WHAT THIS TASK INVOLVES → Locate every line in the records containing the word "width" and copy each of those lines. Matches must have the same capitalization.

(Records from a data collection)
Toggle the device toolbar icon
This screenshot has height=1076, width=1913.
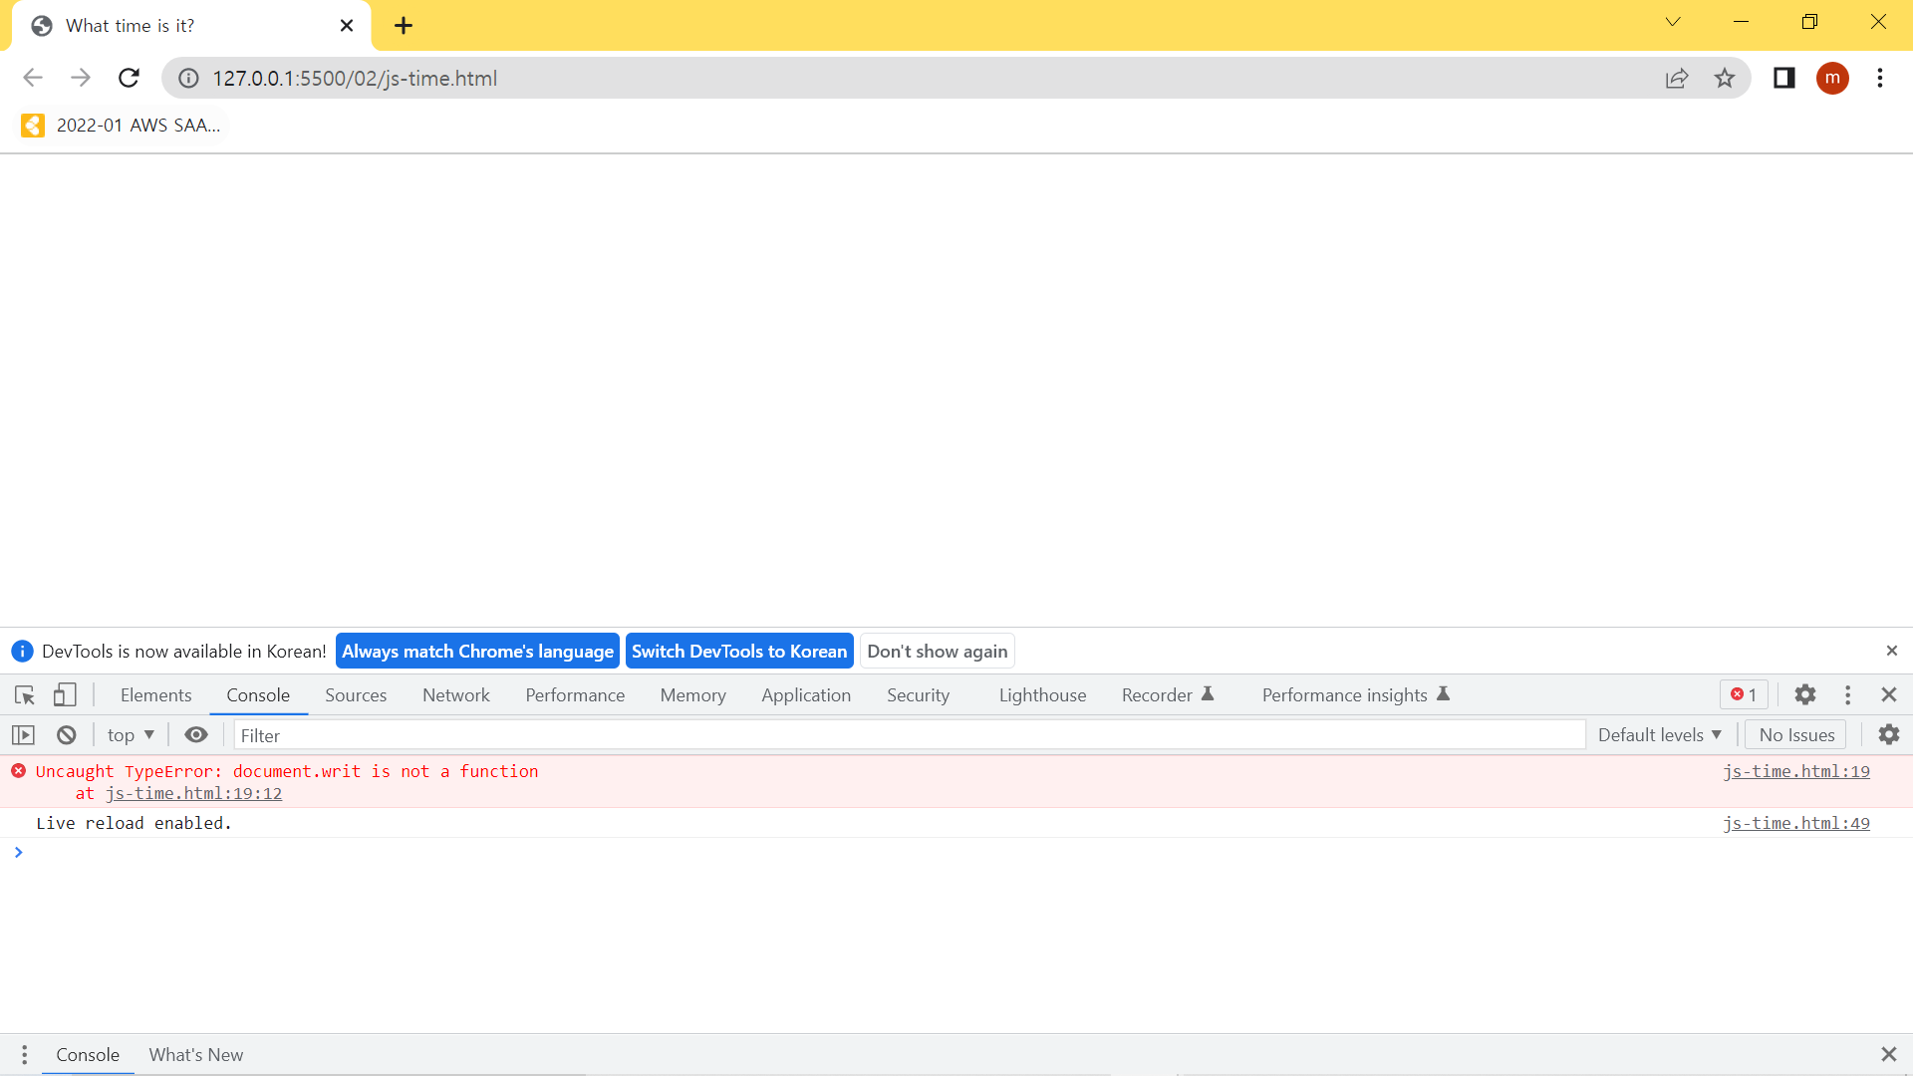pyautogui.click(x=65, y=694)

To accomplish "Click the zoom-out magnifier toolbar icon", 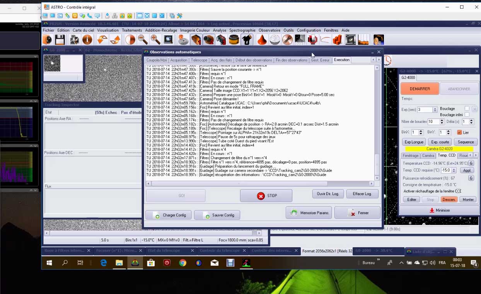I will 143,40.
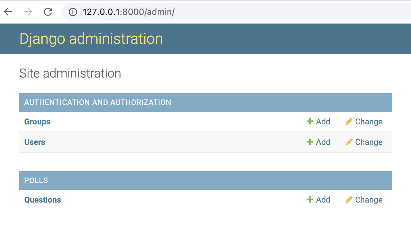Click inside the browser address bar
The height and width of the screenshot is (237, 411).
pos(155,12)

REPLY →
This screenshot has height=1076, width=1913.
The height and width of the screenshot is (237, 411).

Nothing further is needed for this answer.